▶ EXERCISE TASKS:
• 1. Decide whether each statement below agrees with the vaccine lawsuit article. Answer yes or no for each, quoting the words from the article that decide it.
(a) The complaint was filed in the U.S. District Court of Colorado.
(b) Both service members who filed the lawsuit are based in Colorado.
(c) The military services set the deadlines for the vaccine requirement.
• 2. Write the next part of the vaccine lawsuit article, picking up after its final sentence.

▶ EXTRACT:
Troops move to block Pentagon vaccine requirement in court
Two service members filed a potential class action lawsuit against Defense Secretary Lloyd Austin to attempt to block him from requiring all troops receive a COVID-19 vaccine.
Army Staff Sgt. Dan Robert and Marine Corps Staff Sgt. Hollie Mulvihill, who filed the complaint Aug. 17 in the U.S. District Court of Colorado, also want the Pentagon to create a vaccine exemption for those previously infected with the coronavirus as they already have “natural immunity.”
The two, who are both based in North Carolina, argue that the Defense Department’s vaccine mandate “is in open violation” of the rights of service members and is unconstitutional.
Austin is named as a defendant in the lawsuit as are Health and Human Services Secretary Xavier Becerra and Janet Woodcock, acting commissioner of the Food and Drug Administration (FDA).
The Pentagon chief in late August ordered service members to “immediately begin” receiving the COVID-19 vaccine, with the military services setting the deadlines for the requirement.

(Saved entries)
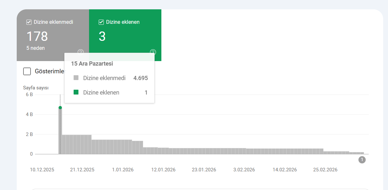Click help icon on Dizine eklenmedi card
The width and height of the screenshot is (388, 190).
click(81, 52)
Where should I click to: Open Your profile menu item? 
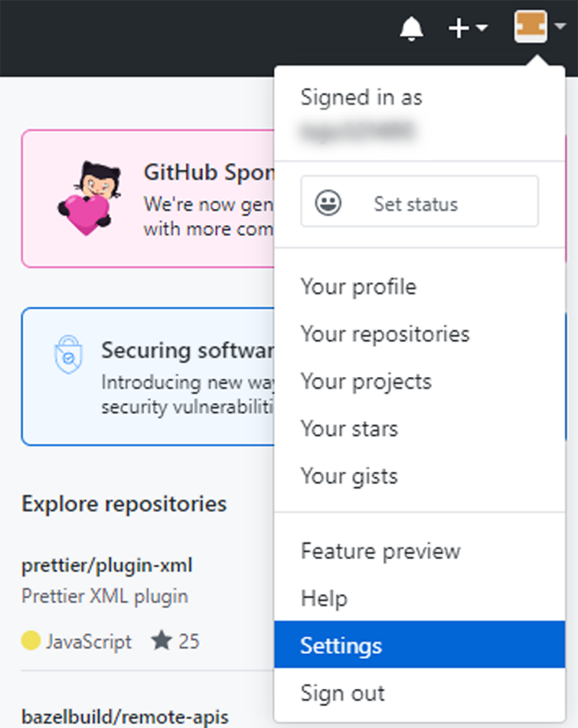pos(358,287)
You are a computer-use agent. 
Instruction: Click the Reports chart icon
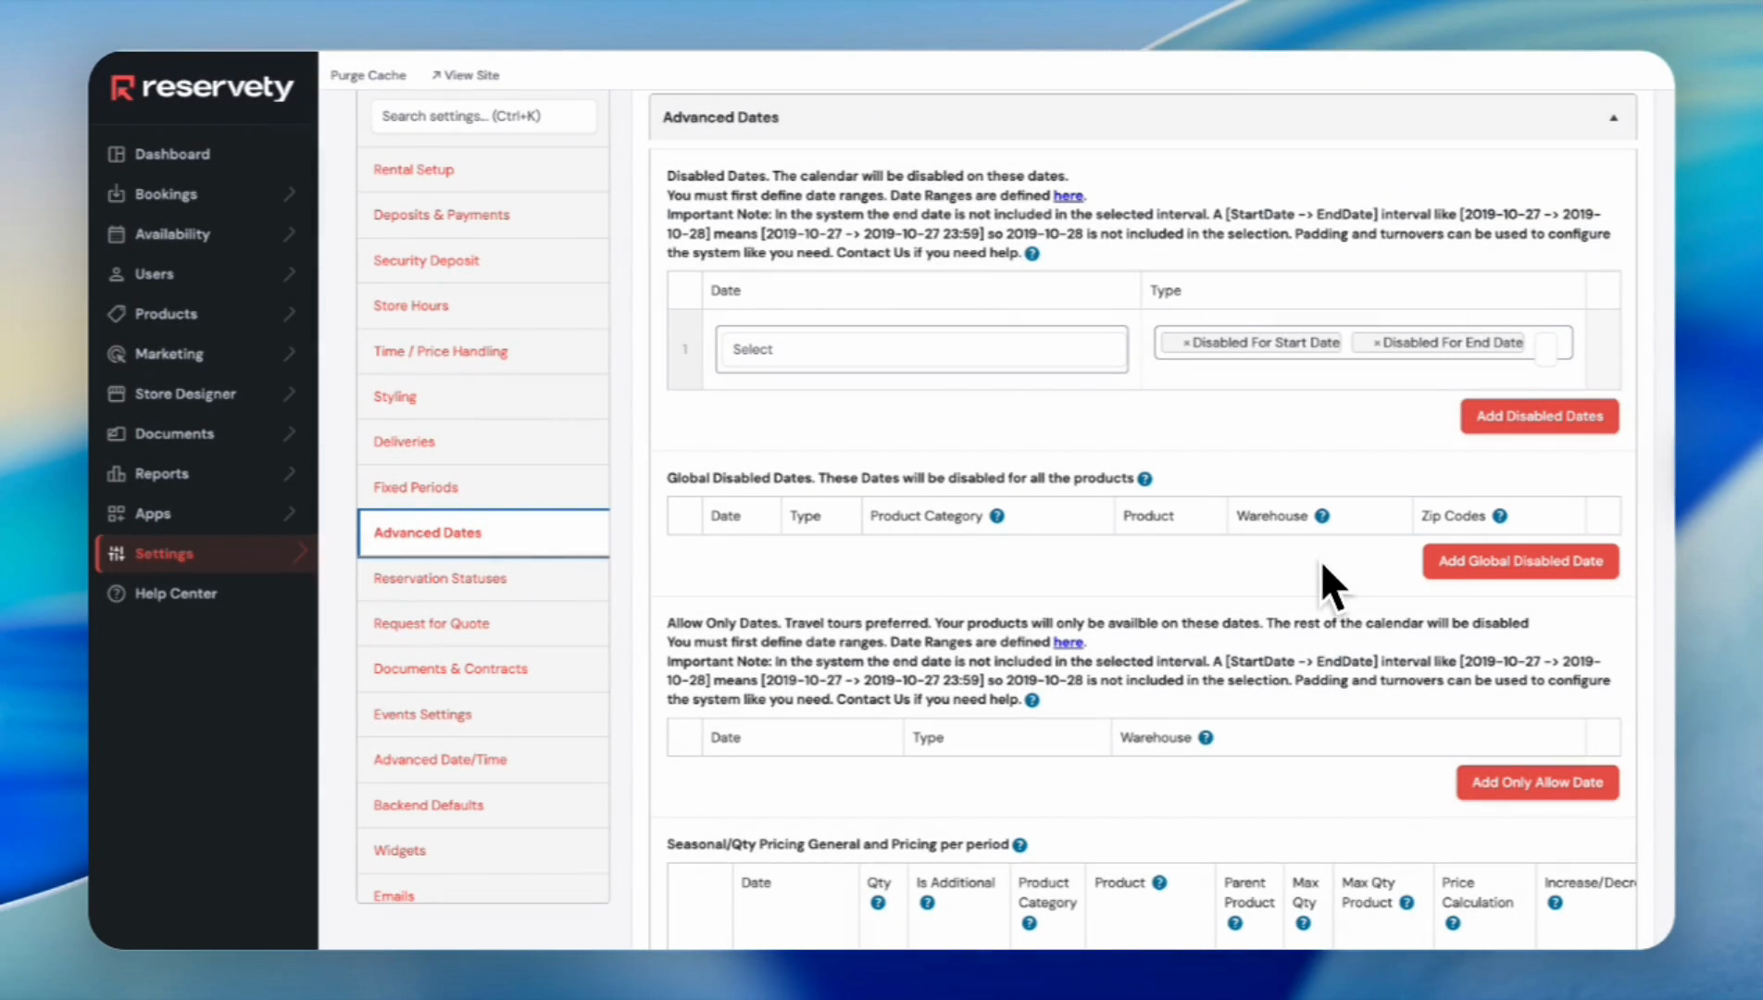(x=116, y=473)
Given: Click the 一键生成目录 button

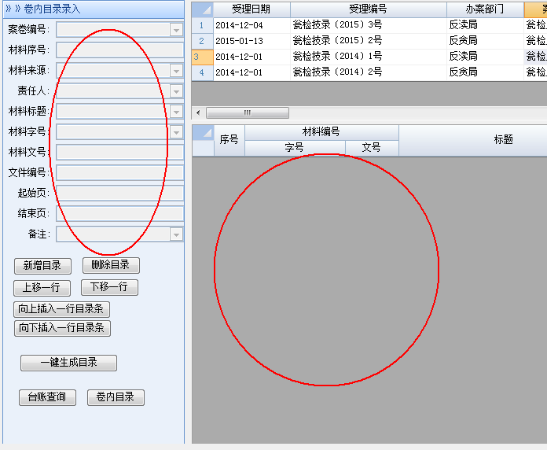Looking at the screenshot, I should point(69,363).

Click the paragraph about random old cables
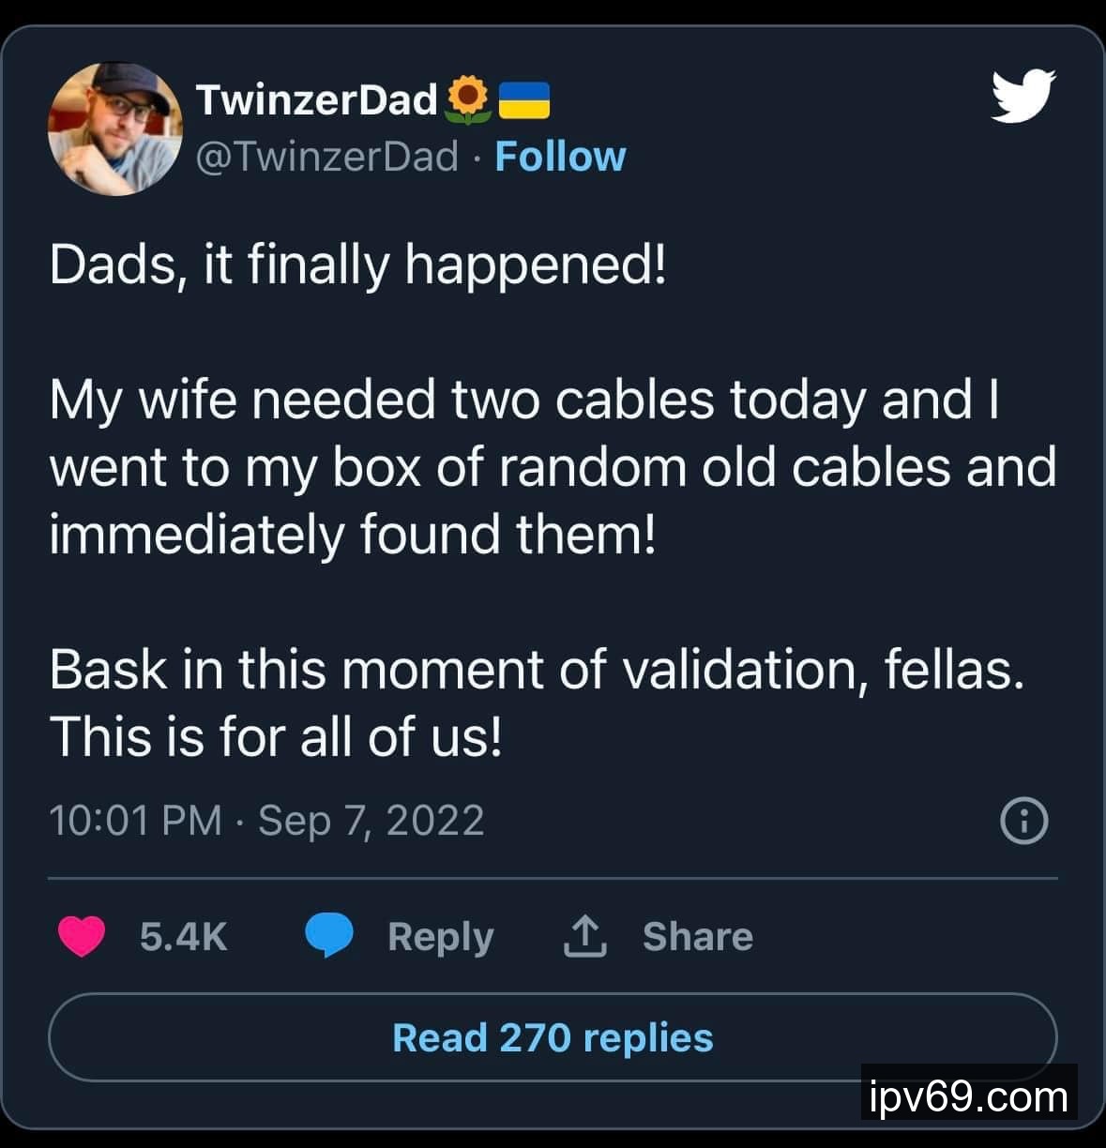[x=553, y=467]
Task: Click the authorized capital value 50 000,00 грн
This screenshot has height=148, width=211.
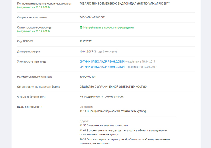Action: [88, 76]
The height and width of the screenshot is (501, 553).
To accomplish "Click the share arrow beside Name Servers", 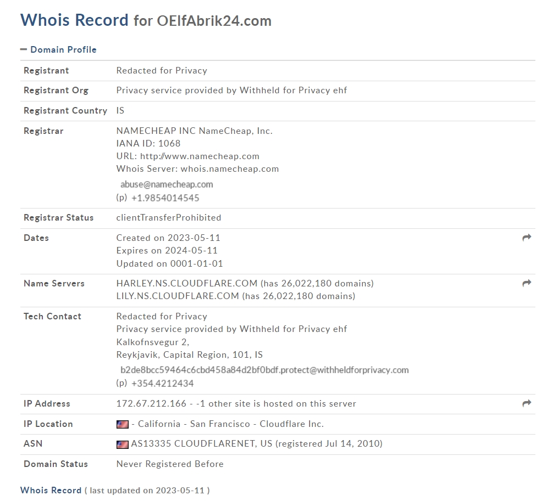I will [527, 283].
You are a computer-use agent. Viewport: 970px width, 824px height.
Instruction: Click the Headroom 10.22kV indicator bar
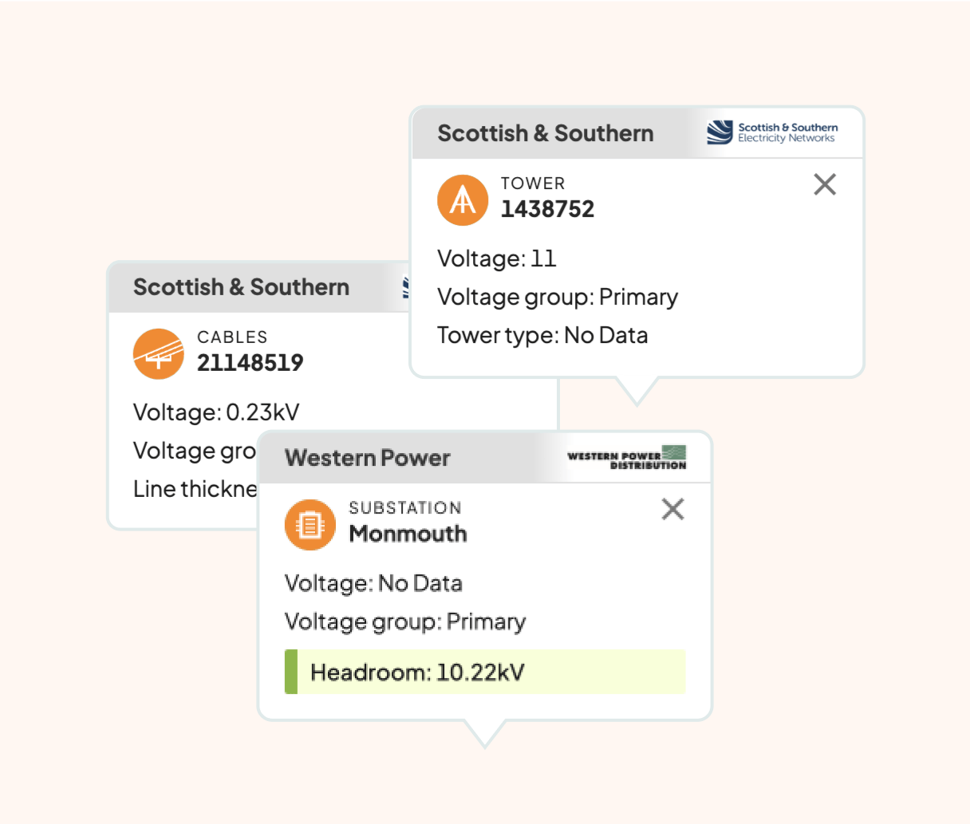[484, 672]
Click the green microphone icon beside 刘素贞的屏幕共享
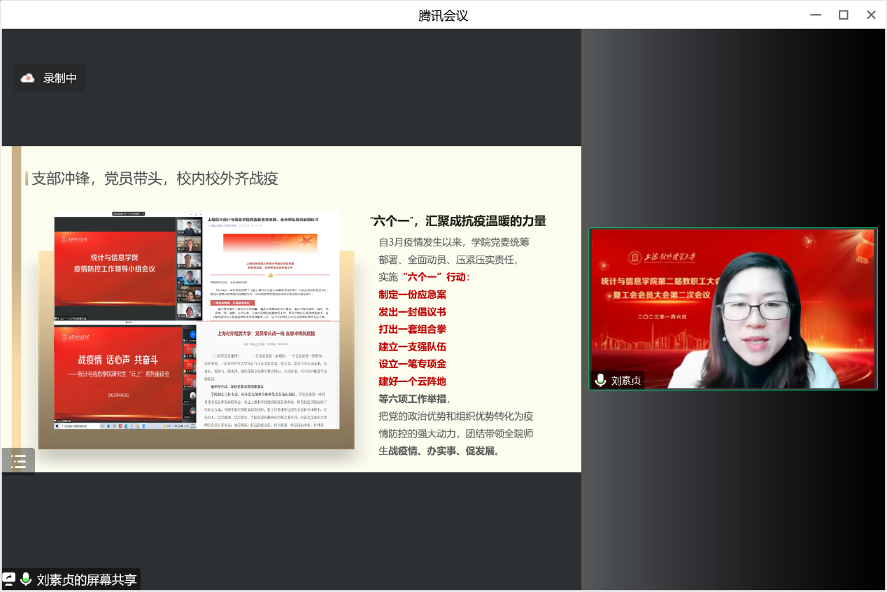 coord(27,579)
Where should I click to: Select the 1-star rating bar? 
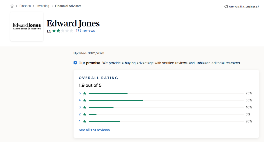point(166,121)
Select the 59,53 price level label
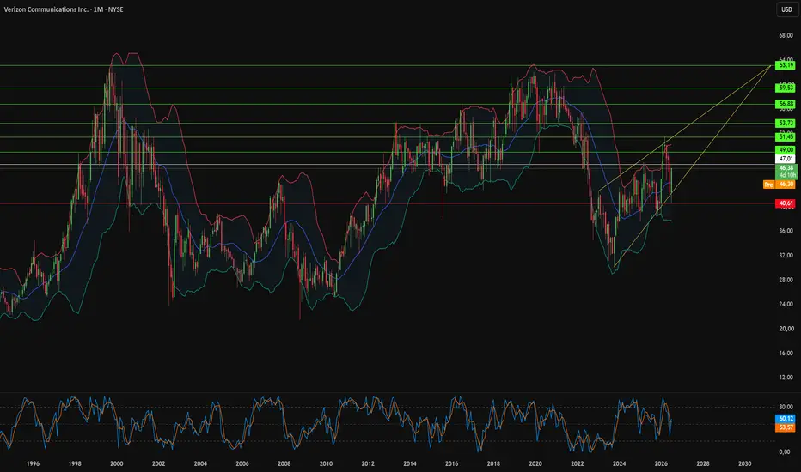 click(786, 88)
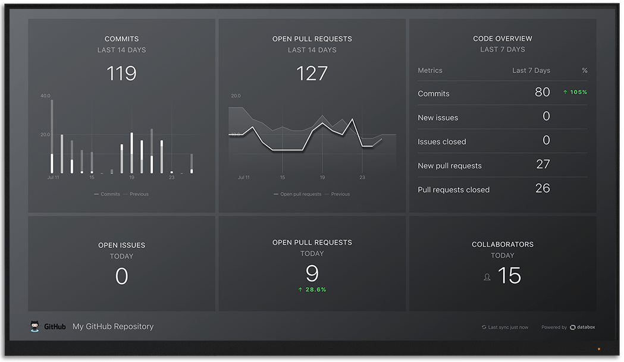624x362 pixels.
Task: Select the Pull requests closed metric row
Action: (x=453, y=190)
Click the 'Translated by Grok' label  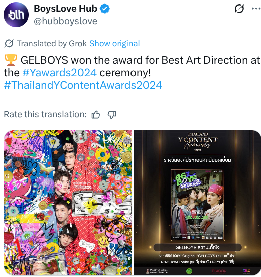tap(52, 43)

▶ ANSWERS TO THIS EXERCISE:
• 1.
(a) Yes: "who filed the complaint Aug. 17 in the U.S. District Court of Colorado"
(b) No: "The two, who are both based in North Carolina"
(c) Yes: "with the military services setting the deadlines for the requirement"

• 2.
The Pentagon has also made clear it would only require a COVID-19 vaccine that had full FDA approval, which the Pfizer shot received on Aug. 23.
But Robert and Mulvihill, who filed their complaint days prior to the FDA decision, base their argument on the Pfizer vaccine’s previous emergency-use authorization standing.
They also say they should be exempt from the mandate because they already caught and recovered from COVID-19.
More than 372,000 coronavirus cases — 244,300 of which were service members — have been reported among U.S. military personnel, with 5,274 hospitalizations and 515 deaths, according to Defense data.
As of Wednesday, 58 troops, sailors and airmen have died from the illness.